■ PROBLEM REQUIREMENTS
When you reach the line containing "730x1125 pixels." in the entries below, begin reproducing lines exactly, and stop once the line containing "Click Lando Norris's driver avatar" is done.
┌─ DATASET RECORDS
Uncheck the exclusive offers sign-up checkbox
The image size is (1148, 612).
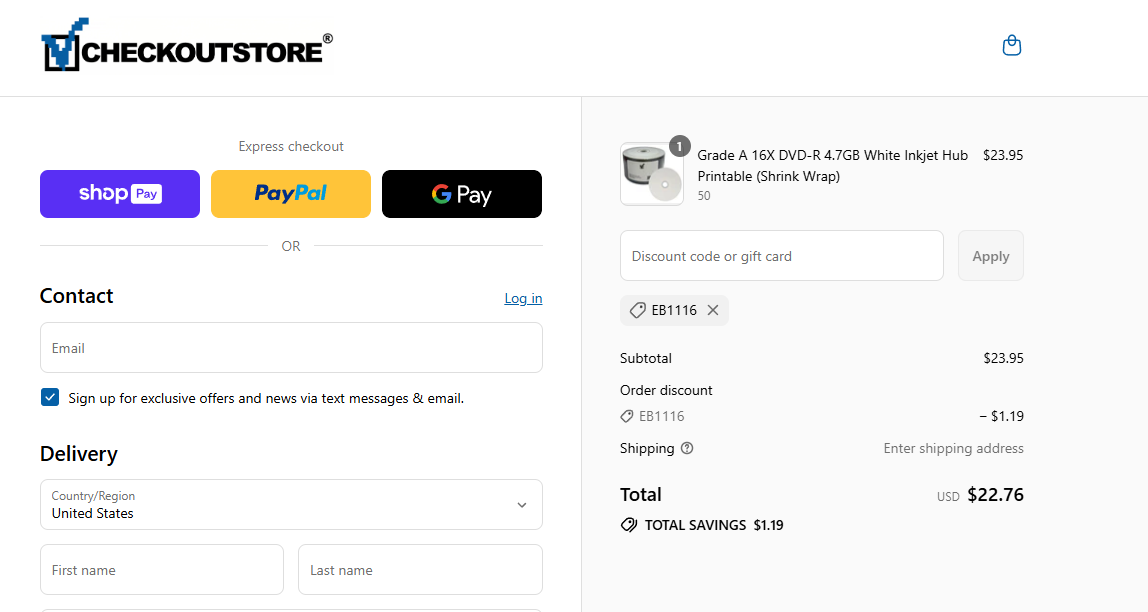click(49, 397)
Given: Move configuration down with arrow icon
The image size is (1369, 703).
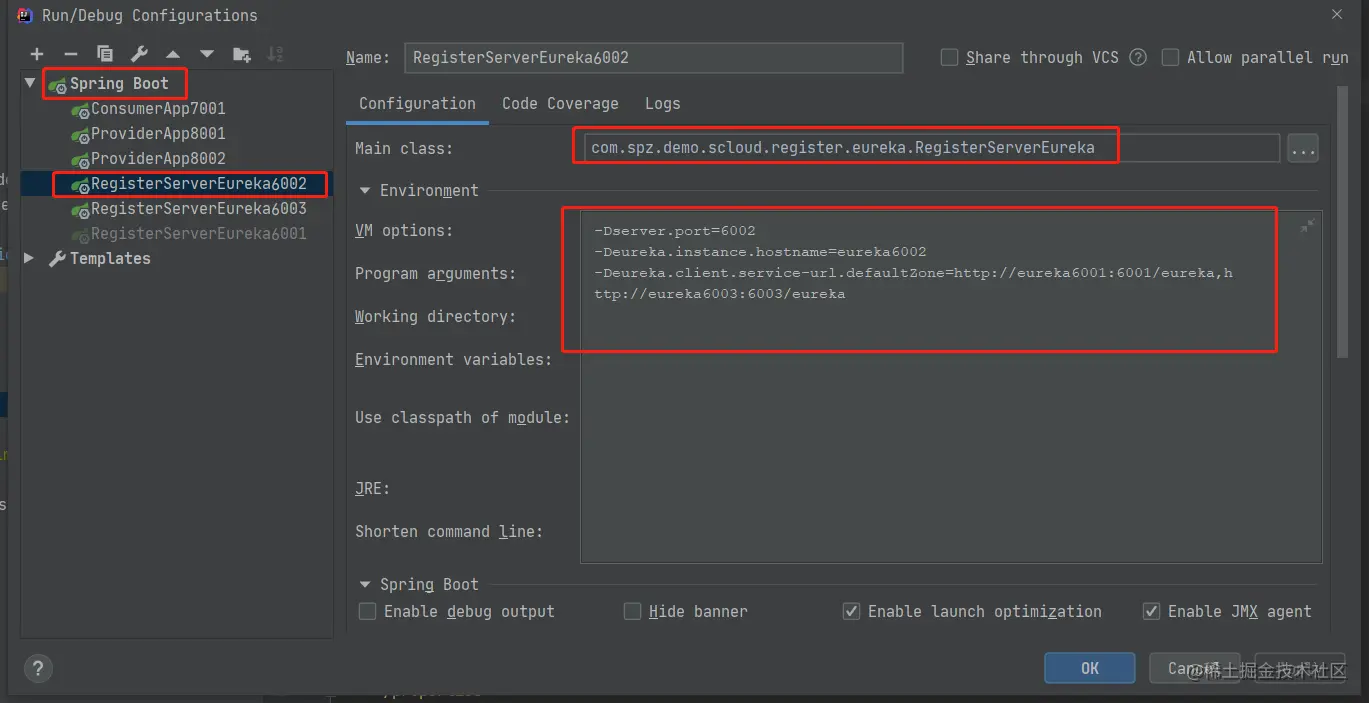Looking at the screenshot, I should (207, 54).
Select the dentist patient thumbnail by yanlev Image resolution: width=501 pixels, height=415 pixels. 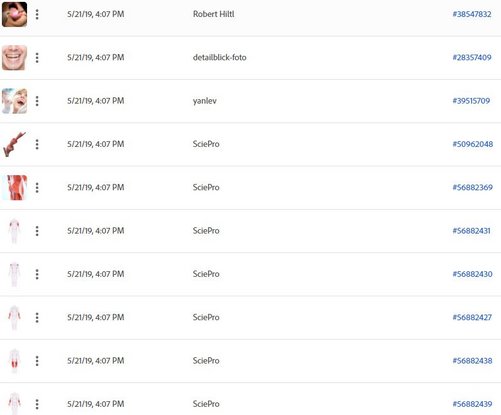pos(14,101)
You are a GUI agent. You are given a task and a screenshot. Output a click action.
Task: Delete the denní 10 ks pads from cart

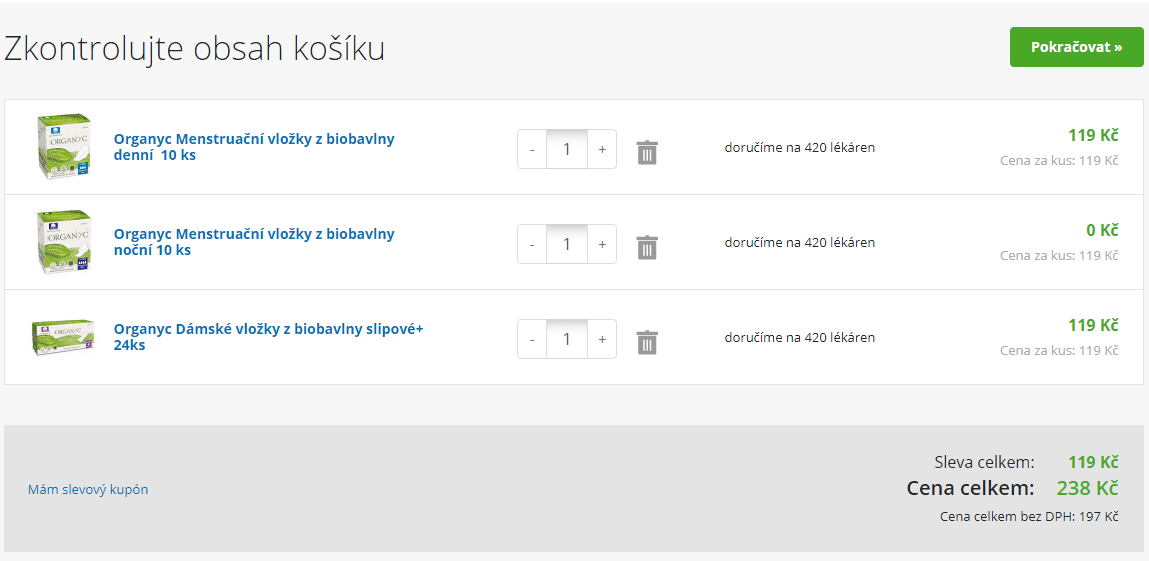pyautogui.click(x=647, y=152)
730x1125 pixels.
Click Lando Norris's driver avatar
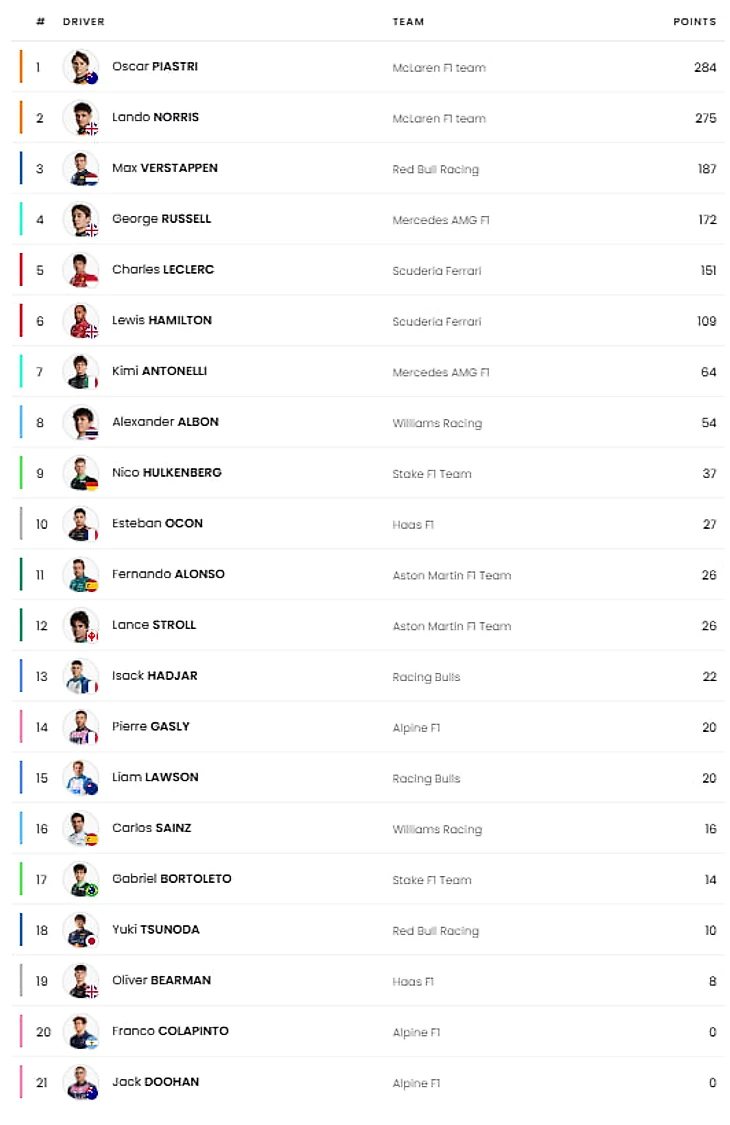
└─
┌─ DATASET RECORDS
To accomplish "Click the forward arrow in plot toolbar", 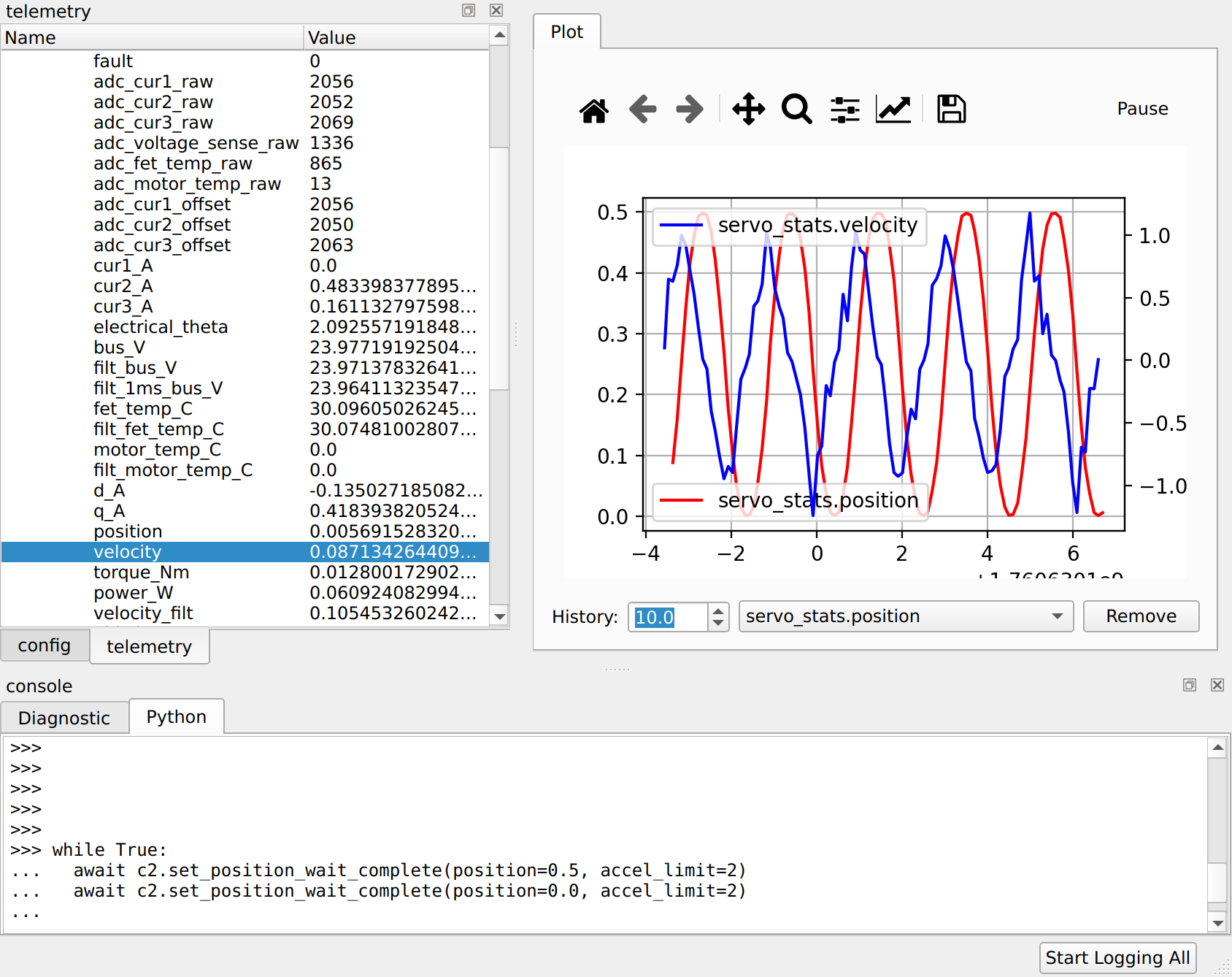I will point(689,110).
└─
┌─ DATASET RECORDS
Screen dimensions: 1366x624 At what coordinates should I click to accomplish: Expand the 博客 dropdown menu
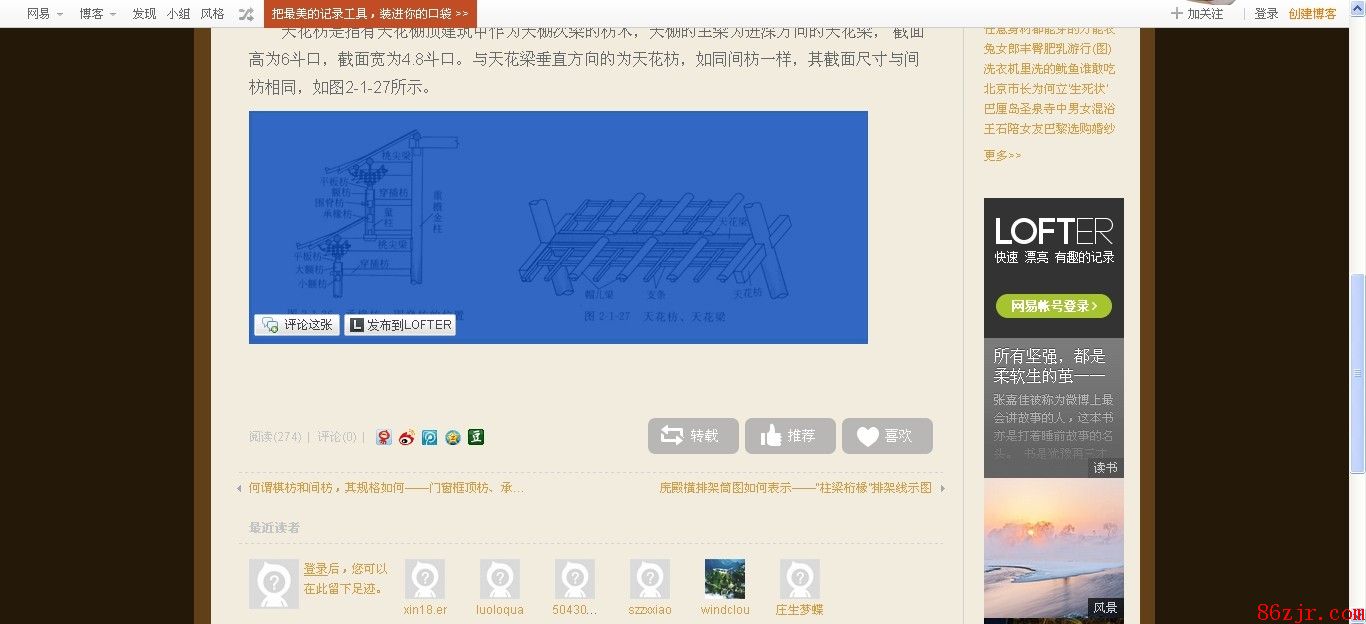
└─
■ ANSWER
730x1125 pixels.
Click Lando Norris's driver avatar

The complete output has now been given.